Pavements and Princes Primer 

Pavements and Princes is the original project I had in mind when I first thought  of this blog. Pavements and Princes is a project to develop a system agnostic ruleset for generating and operating urbancrawls as a sandbox campaign. I’d like to be able to support someone running a West Marches style hexcrawl campaign or a Barrowmazes dungeoncrawl style campaign in a city. I was tempted to call it Easthome. Perhaps I should have. Perhaps one day my sons and brothers will. What I think makes this different from Dungeon 11001 and Hexnut is that I don’t think a fully worked up set of processes exist for urbancrawls. They are the most under developed of the three milieu. Let’s see if that is a problem with the author or the material.

This whole conundrum was kicked off by reading this post by Justin Alexander at the The Alexandrian. He talks about some earlier work on game structures. It’s from ten years ago and I’ve been thinking about it for maybe five years.

Alexander describes a crawl thus

Let’s take a moment to review the characteristics of a ‘crawl (based on our analysis of the dungeoncrawl and hexcrawl):
It uses a map with keyed locations. (This provides a straight-forward prep structure.)
Characters transition between keyed locations through simple, geographic movement. (This provides a default action and makes it easy to prep robust scenarios.)
There’s an exploration-based default goal. (This motivates player engagement with the material and also synchronizes with the geographic-based navigation through the scenario.)
Characters can engage, disengage, and re-engage with the scenario. (You can go into a dungeon, fight stuff for awhile, leave, and when you come back the dungeon will still be there.)
This fourth property appears to exist because:
(A) Material within the ‘crawl structure is firewalled. (In general, area 20 of a dungeon isn’t dependent on area 5.)
(B) The default goal is holographic. (You can explore some of the wilderness or get some of the treasure and still feel like you’ve accomplished something.)
(C) The default goal is non-specific. (You can get a bunch of treasure from Dungeon A then get more treasure from Dungeon B and still be accomplishing your goal of Getting Lots of Treasure.)
(D) The default goal isn’t interdependent. (You can clear the first half of a dungeon and somebody else can clear the second half.
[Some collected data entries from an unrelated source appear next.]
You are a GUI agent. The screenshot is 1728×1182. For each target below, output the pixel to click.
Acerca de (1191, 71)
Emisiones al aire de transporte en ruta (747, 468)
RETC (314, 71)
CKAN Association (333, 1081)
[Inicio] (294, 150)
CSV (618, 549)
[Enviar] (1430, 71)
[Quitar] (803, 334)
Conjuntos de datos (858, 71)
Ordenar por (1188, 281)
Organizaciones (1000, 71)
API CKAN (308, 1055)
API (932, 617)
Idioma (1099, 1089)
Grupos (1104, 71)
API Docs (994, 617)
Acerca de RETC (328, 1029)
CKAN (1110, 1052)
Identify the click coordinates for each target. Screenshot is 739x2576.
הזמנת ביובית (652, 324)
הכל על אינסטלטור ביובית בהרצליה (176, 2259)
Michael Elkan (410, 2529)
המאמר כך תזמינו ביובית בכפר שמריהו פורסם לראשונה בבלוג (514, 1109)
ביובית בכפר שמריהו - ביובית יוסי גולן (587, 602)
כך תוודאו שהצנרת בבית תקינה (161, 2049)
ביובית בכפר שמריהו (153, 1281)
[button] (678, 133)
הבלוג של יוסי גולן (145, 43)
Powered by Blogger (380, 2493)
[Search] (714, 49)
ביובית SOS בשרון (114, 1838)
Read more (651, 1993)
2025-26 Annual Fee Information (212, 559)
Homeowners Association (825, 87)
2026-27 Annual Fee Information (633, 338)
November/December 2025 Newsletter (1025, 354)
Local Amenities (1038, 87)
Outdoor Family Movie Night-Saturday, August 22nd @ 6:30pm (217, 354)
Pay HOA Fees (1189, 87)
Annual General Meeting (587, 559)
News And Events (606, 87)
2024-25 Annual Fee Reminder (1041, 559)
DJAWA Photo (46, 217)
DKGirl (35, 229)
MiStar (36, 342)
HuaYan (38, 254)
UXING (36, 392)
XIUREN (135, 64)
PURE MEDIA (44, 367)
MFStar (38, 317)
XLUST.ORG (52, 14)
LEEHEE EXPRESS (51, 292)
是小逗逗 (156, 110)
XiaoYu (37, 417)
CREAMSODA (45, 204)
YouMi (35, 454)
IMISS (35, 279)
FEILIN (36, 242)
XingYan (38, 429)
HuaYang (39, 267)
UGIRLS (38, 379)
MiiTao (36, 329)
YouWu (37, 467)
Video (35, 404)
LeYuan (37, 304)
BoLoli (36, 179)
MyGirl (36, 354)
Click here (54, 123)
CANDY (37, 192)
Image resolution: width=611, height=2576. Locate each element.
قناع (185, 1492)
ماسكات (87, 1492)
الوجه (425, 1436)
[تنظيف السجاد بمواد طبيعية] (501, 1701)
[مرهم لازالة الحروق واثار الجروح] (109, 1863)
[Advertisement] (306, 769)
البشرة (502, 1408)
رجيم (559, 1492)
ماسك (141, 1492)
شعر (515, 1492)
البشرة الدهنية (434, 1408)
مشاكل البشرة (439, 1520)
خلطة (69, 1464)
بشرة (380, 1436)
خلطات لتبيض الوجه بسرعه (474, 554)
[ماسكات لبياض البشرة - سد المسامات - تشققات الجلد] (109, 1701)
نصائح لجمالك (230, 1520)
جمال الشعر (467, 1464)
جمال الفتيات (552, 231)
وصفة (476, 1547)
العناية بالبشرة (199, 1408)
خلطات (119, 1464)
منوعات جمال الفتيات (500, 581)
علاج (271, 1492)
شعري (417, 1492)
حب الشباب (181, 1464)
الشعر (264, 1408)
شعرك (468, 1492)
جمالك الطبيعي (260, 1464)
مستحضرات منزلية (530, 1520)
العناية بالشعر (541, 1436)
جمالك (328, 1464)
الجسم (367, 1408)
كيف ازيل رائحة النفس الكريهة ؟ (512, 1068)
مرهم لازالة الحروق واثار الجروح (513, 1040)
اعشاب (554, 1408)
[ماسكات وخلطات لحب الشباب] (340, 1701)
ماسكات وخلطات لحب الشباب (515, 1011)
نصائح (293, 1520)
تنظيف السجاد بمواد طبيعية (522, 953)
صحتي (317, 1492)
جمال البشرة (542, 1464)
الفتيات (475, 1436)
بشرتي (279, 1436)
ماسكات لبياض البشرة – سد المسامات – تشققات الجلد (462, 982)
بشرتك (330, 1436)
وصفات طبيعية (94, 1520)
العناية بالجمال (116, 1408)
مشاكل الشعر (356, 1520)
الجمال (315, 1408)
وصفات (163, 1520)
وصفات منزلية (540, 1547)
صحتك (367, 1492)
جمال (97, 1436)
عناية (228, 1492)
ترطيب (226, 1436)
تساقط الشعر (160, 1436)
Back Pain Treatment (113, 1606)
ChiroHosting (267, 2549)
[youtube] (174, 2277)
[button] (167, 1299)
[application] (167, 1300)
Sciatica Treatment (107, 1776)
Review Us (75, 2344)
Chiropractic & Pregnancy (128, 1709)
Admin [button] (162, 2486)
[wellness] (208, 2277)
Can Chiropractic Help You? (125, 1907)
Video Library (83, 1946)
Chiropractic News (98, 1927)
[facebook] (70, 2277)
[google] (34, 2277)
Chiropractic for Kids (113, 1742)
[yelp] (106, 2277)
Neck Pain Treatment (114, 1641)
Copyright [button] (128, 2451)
By contrast, you can’t solve the second half of a mystery unless you’ve got the clues from the first half.)

https://thealexandrian.net/wordpress/36473/roleplaying-games/thinking-about-urbancrawls

Dungeoncrawl as a concept is well understood. Lots of examples exist. Lots of resources exist to help you design or procedurally generate your own.

Hexcrawl as a concept is also understood. There are many adventures which are structured as hexcrawls. Toolkits exist to design, run or generate them.

They have their own entries on Wikipedia.

Urbancrawl is more elusive. An urbancrawl is not a series of smaller dungeons set in a city. Perhaps it is not a series of other types of adventure set in the same city one after the other or in parallel.

It might be that the core structures of a crawl, a default action and a default goal which are interesting in a fantasy table-top role playing game just don’t work with the fundamental nature of a city. Cities are safe places. Cities are a human technology that enables large numbers of humans who do not know each other to co-habit and to exchange goods and services. You can’t murder-hobby your way around a city in the same way you can a large dungeon in a wilderness. If you leave bodies behind you as you navigate a city you’ll get charged with littering.

So Pavements and Princes is my attempt to explore what an urbancrawl would look like, and even if I think it could exist.